:: LISTED ENTRIES ::

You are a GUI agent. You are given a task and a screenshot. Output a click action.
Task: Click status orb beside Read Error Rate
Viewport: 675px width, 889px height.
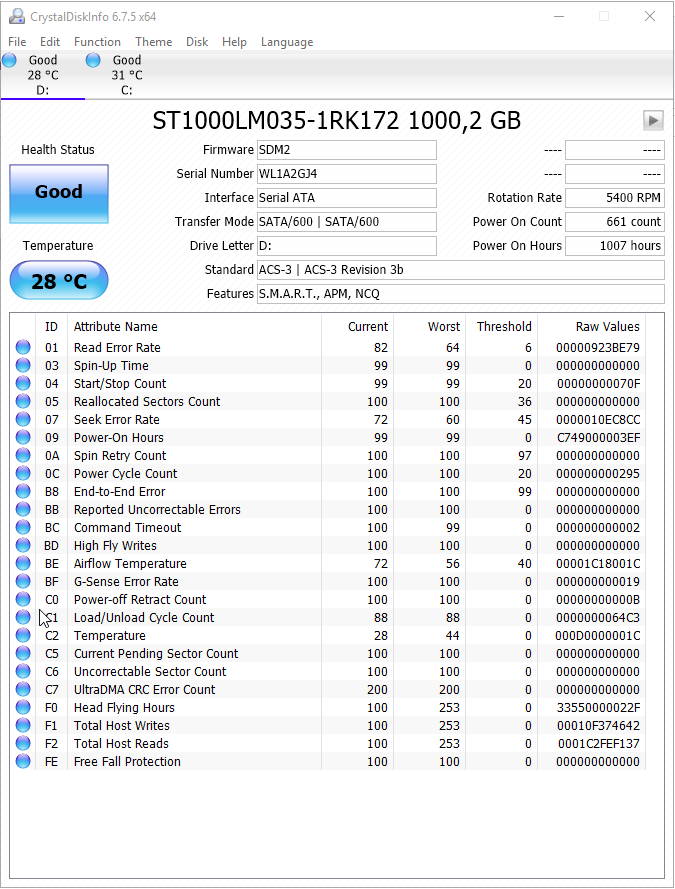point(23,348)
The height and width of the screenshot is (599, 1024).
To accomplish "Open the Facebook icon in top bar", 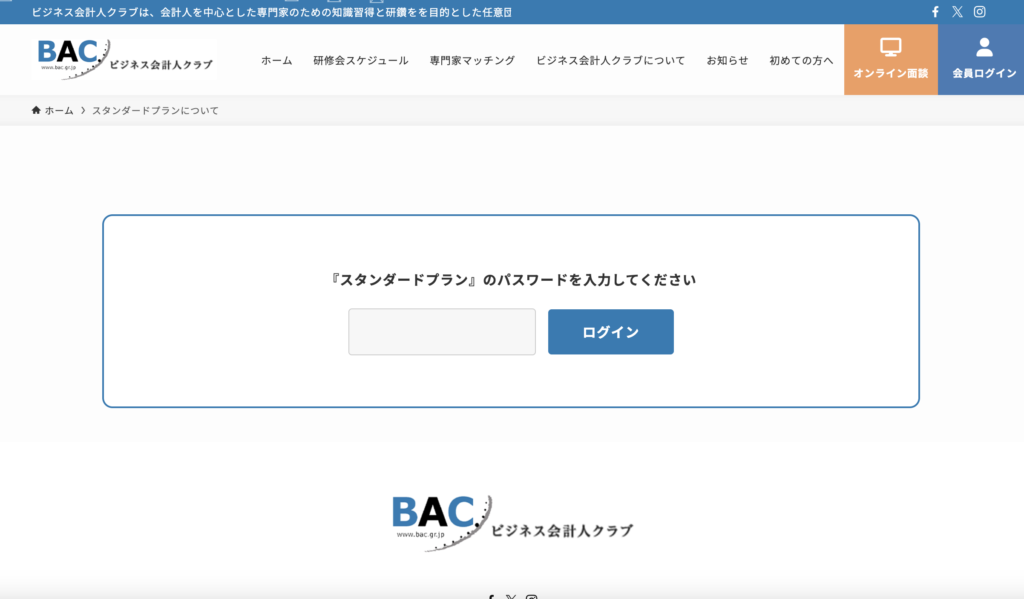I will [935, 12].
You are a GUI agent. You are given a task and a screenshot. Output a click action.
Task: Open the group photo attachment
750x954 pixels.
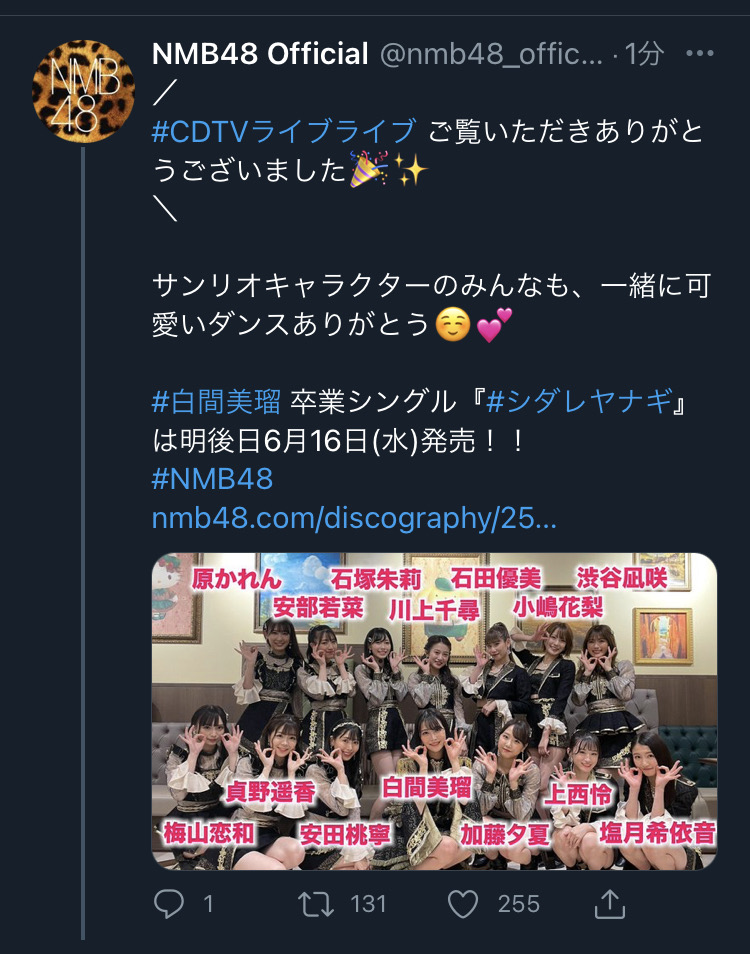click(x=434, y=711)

:::
:: LISTED ENTRIES ::

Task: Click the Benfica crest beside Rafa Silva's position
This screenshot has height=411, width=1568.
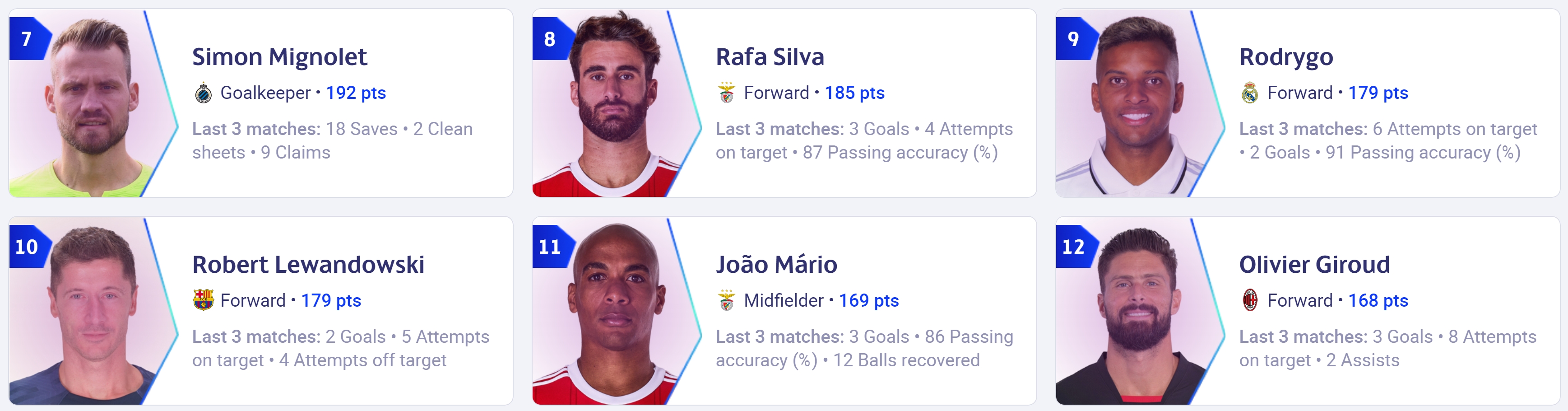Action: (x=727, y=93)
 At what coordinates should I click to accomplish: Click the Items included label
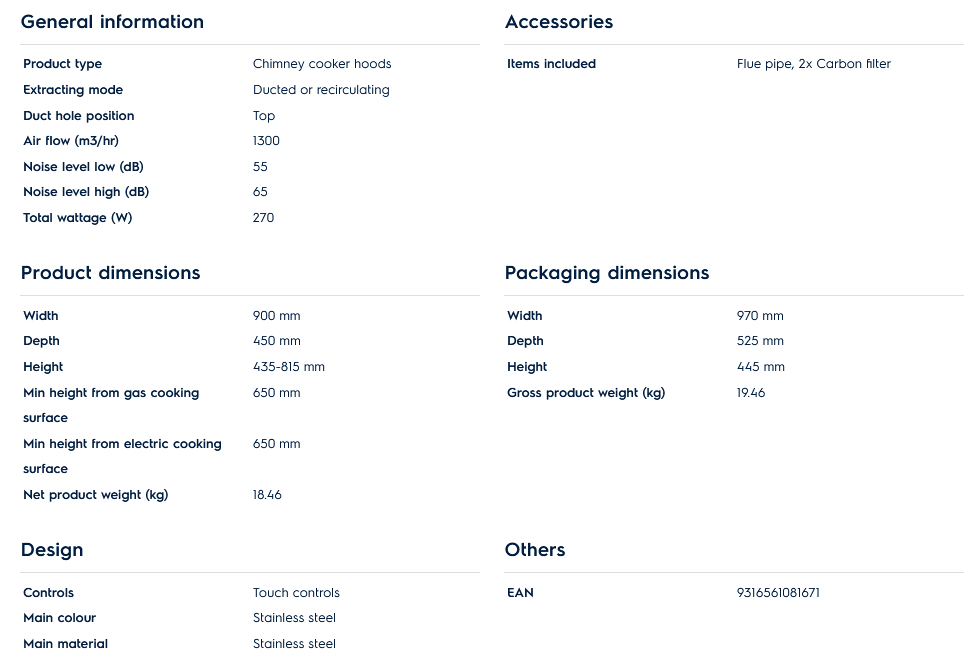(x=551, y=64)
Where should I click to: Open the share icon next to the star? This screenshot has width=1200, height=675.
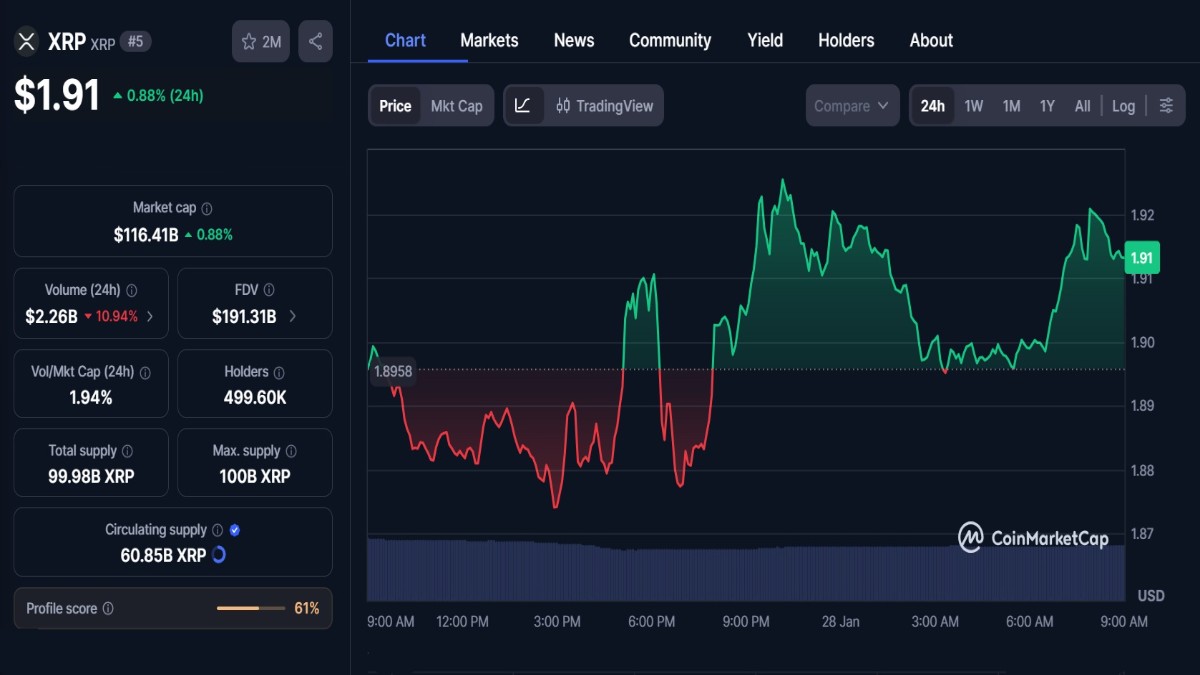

:::

**EXERCISE:** Return the stretch of data that begins with the line showing "Task: Click the" and goes on through the line showing "Where should I", exactly, with pictures removed.

**ANSWER SECTION:**
Task: Click the Benfica crest beside Rafa Silva's position
This screenshot has height=411, width=1568.
Action: (x=727, y=93)
 At what coordinates should I click to accomplish: Click the Items included label
(x=551, y=64)
Where should I click to: Open the share icon next to the star? This screenshot has width=1200, height=675.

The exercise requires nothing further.